* **Task**: The lines from the one containing "Image resolution: width=1095 pixels, height=686" to the end of the entries, both included, are what you need to transcribe exactly, without pictures and without anything else.
Source data Block Start
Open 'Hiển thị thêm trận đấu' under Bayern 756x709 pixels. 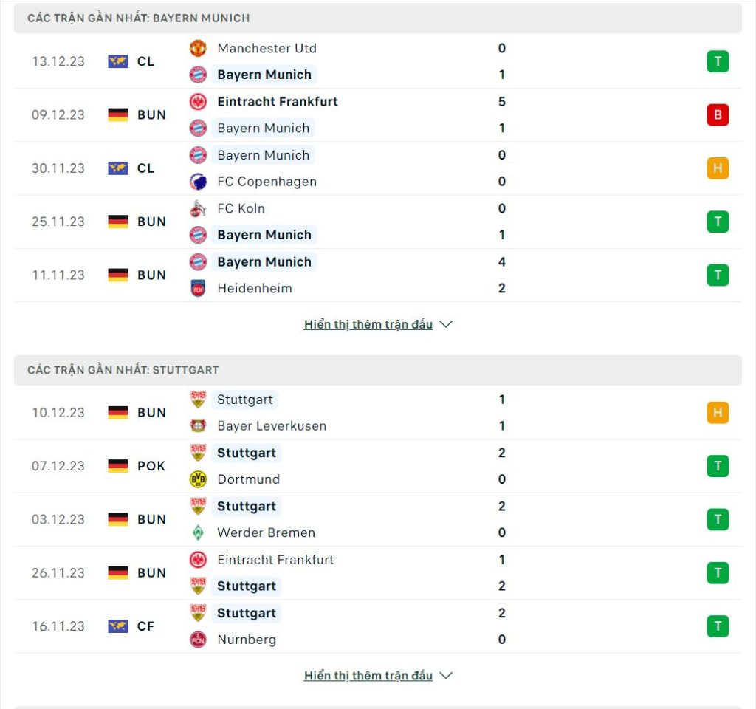click(x=368, y=325)
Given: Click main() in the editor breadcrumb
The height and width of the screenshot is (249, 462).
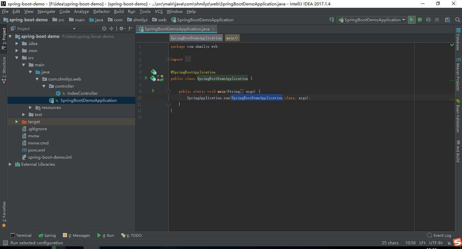Looking at the screenshot, I should coord(232,38).
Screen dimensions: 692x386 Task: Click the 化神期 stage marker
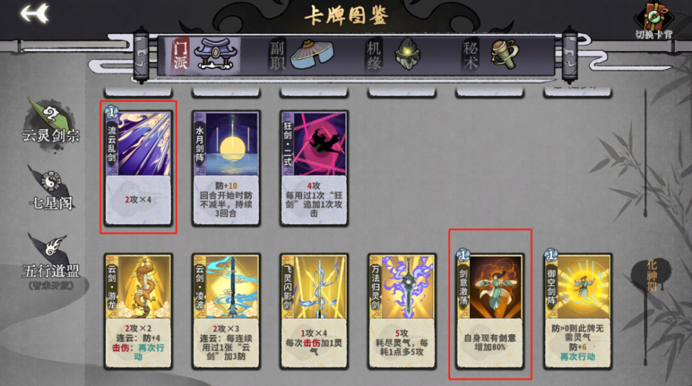pyautogui.click(x=651, y=276)
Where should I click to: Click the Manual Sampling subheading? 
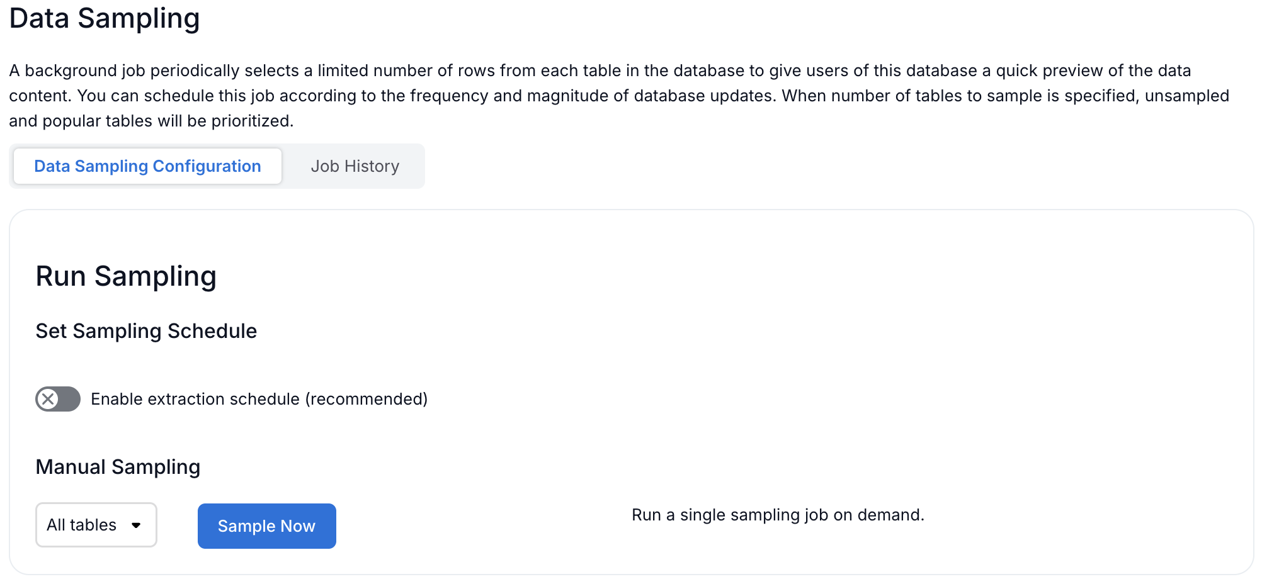coord(118,467)
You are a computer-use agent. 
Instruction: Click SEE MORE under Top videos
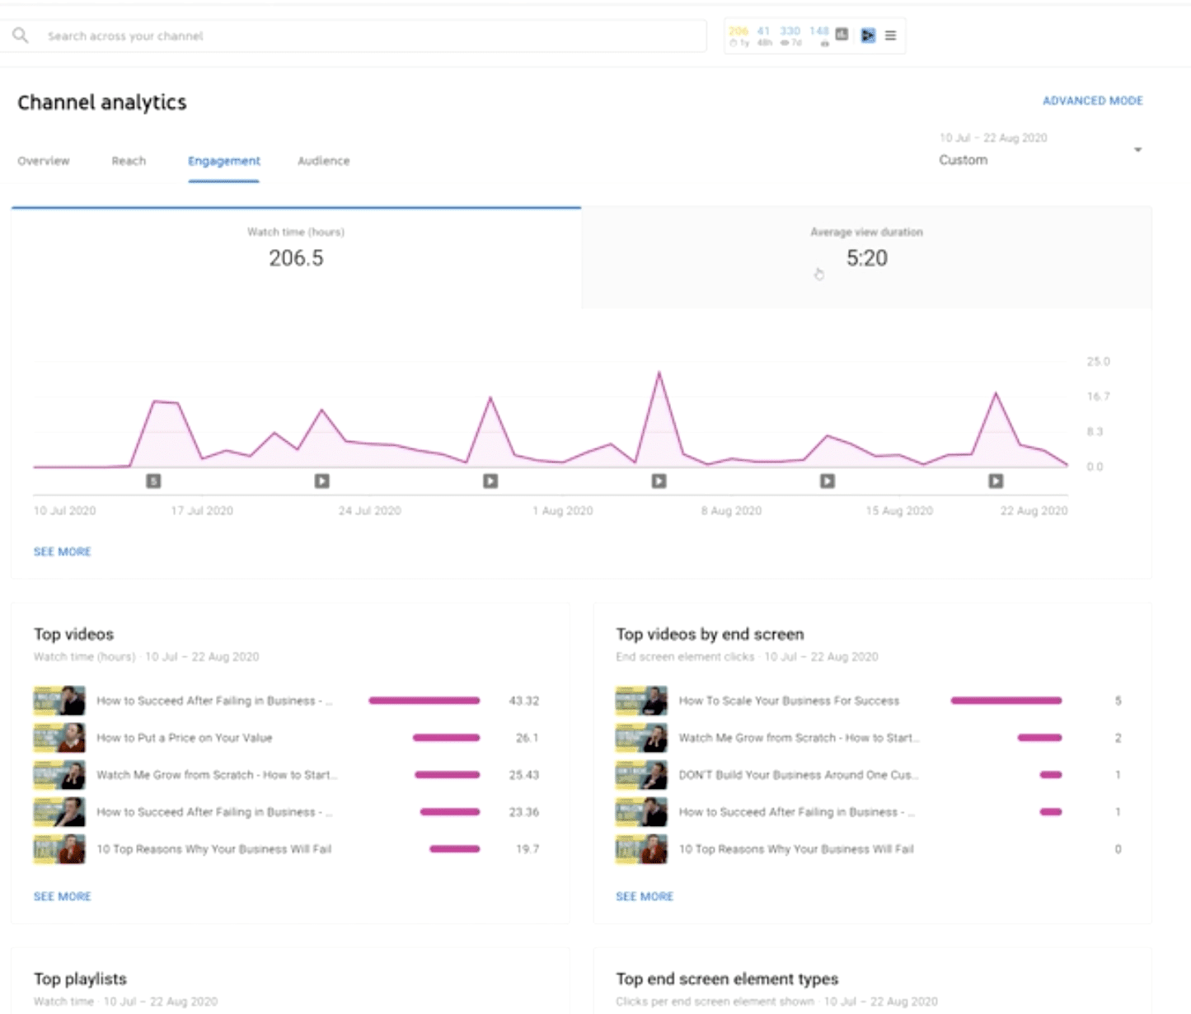coord(62,896)
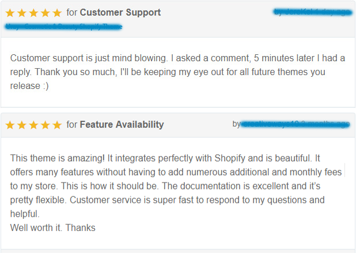Click the word 'for' before Feature Availability
Viewport: 356px width, 253px height.
point(72,125)
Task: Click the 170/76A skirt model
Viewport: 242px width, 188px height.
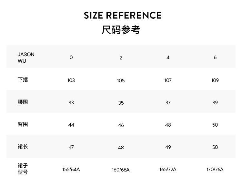Action: click(x=215, y=169)
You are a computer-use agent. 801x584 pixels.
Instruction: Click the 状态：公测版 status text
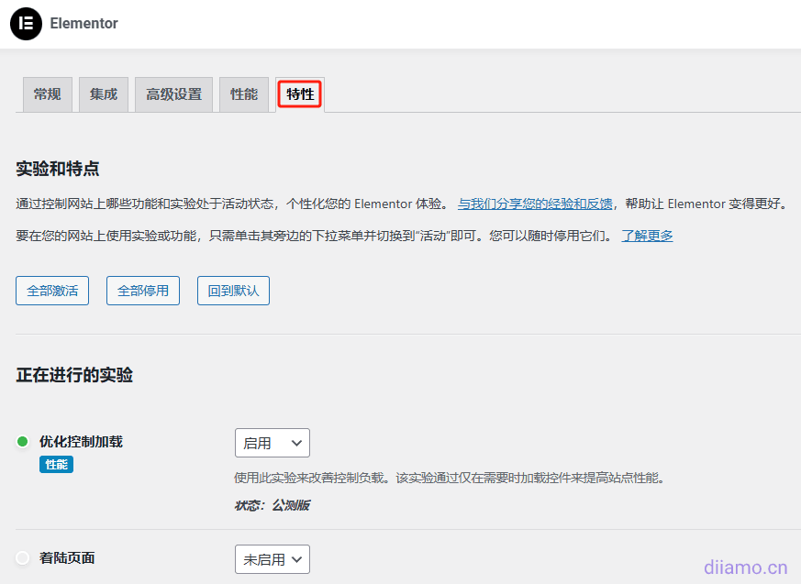pos(272,505)
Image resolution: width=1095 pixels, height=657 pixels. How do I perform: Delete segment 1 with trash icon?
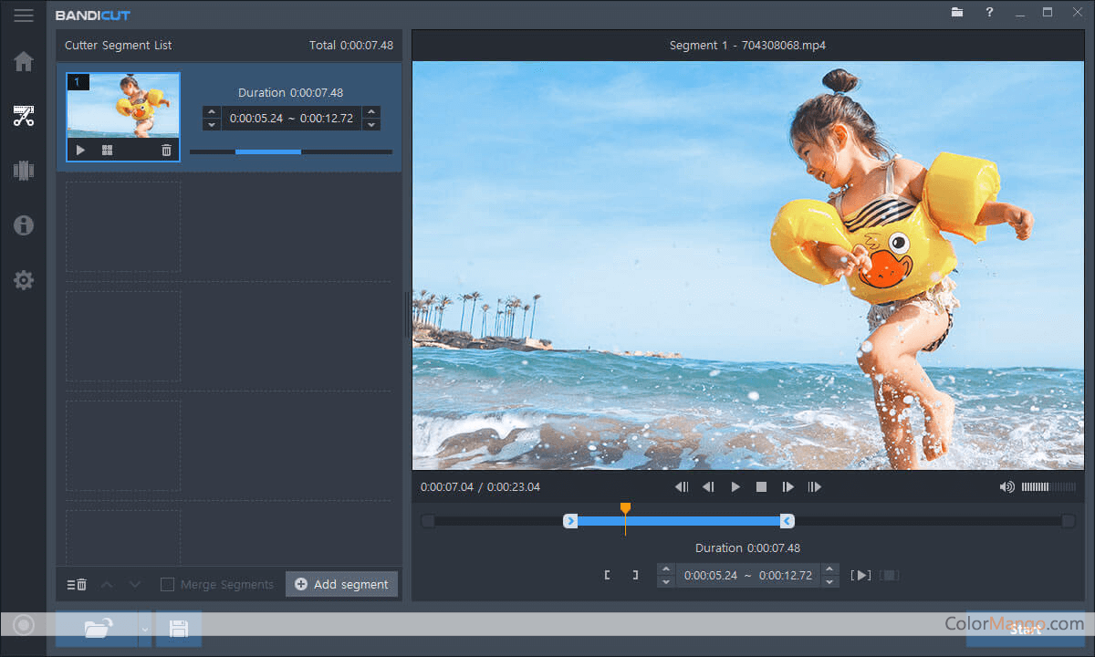pos(166,151)
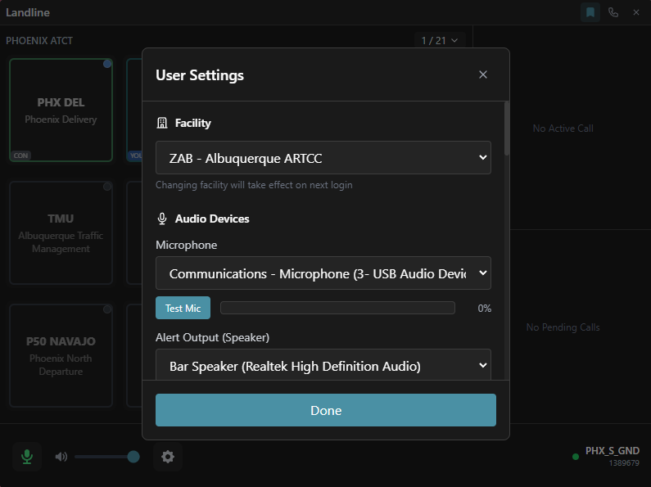Click the bookmark icon in title bar

tap(590, 12)
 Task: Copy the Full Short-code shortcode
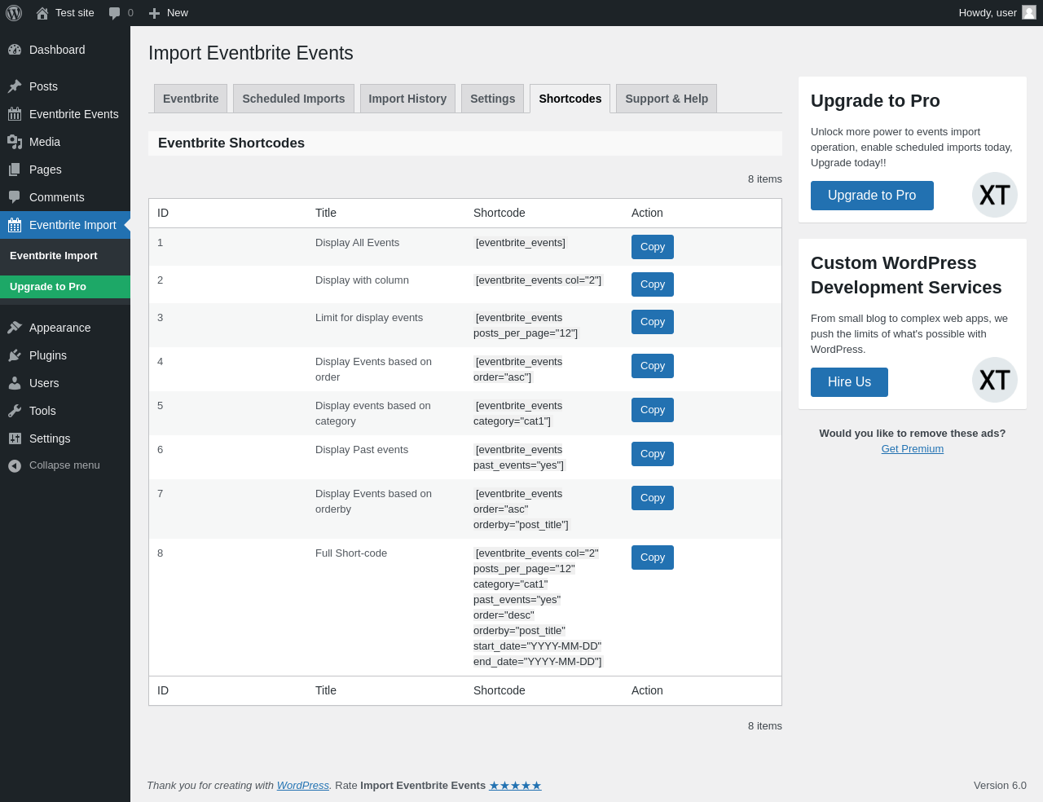pos(653,557)
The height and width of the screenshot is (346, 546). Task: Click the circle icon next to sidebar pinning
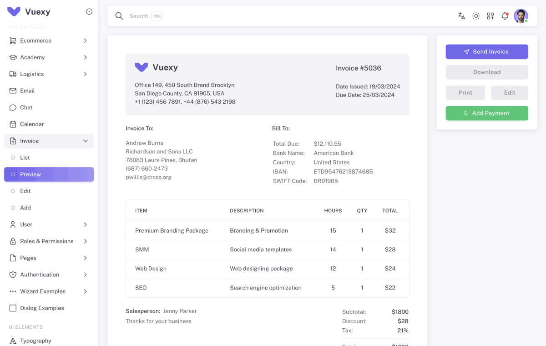[89, 11]
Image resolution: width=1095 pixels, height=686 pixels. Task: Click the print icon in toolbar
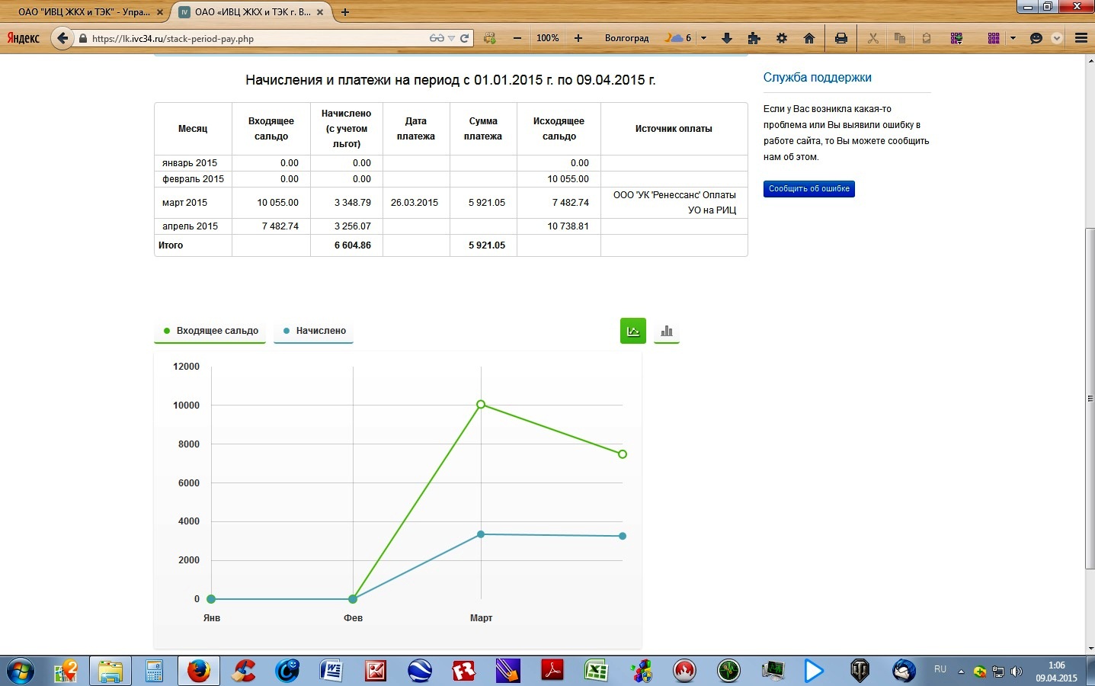[840, 38]
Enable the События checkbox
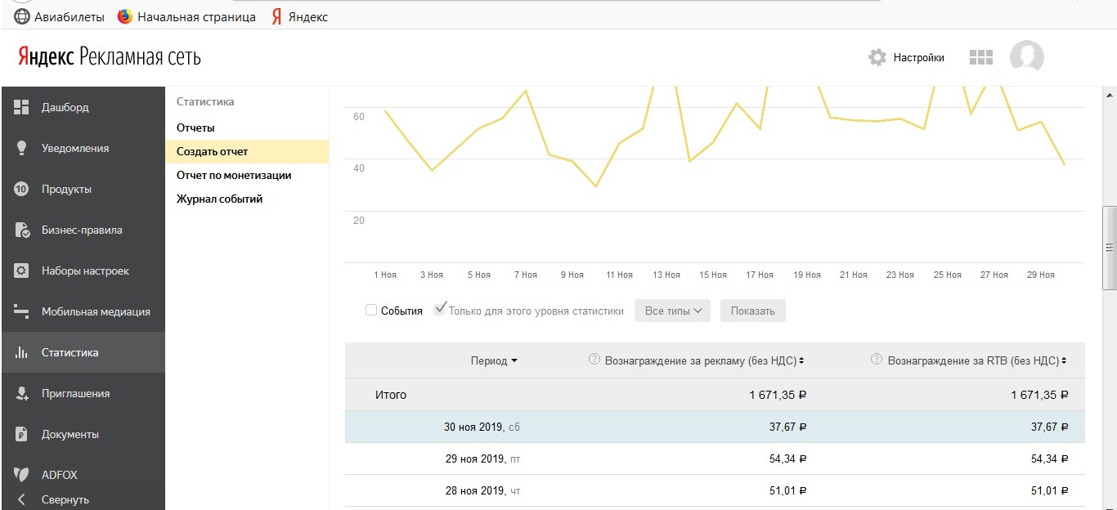 pyautogui.click(x=371, y=311)
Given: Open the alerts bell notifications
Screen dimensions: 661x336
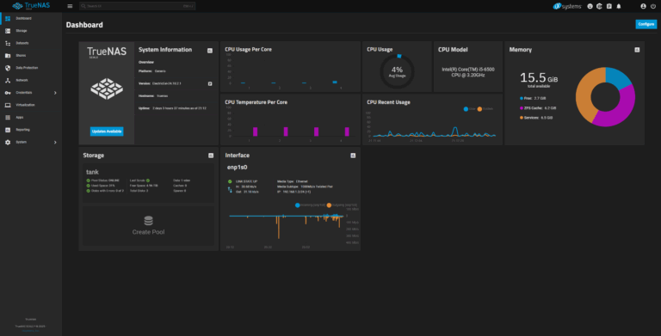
Source data Block End
* **Exercise answer**:
Image resolution: width=1095 pixels, height=686 pixels. Task: Click the print icon in toolbar
[840, 38]
Enable the События checkbox
 pyautogui.click(x=371, y=311)
Given: Open the alerts bell notifications
Screen dimensions: 661x336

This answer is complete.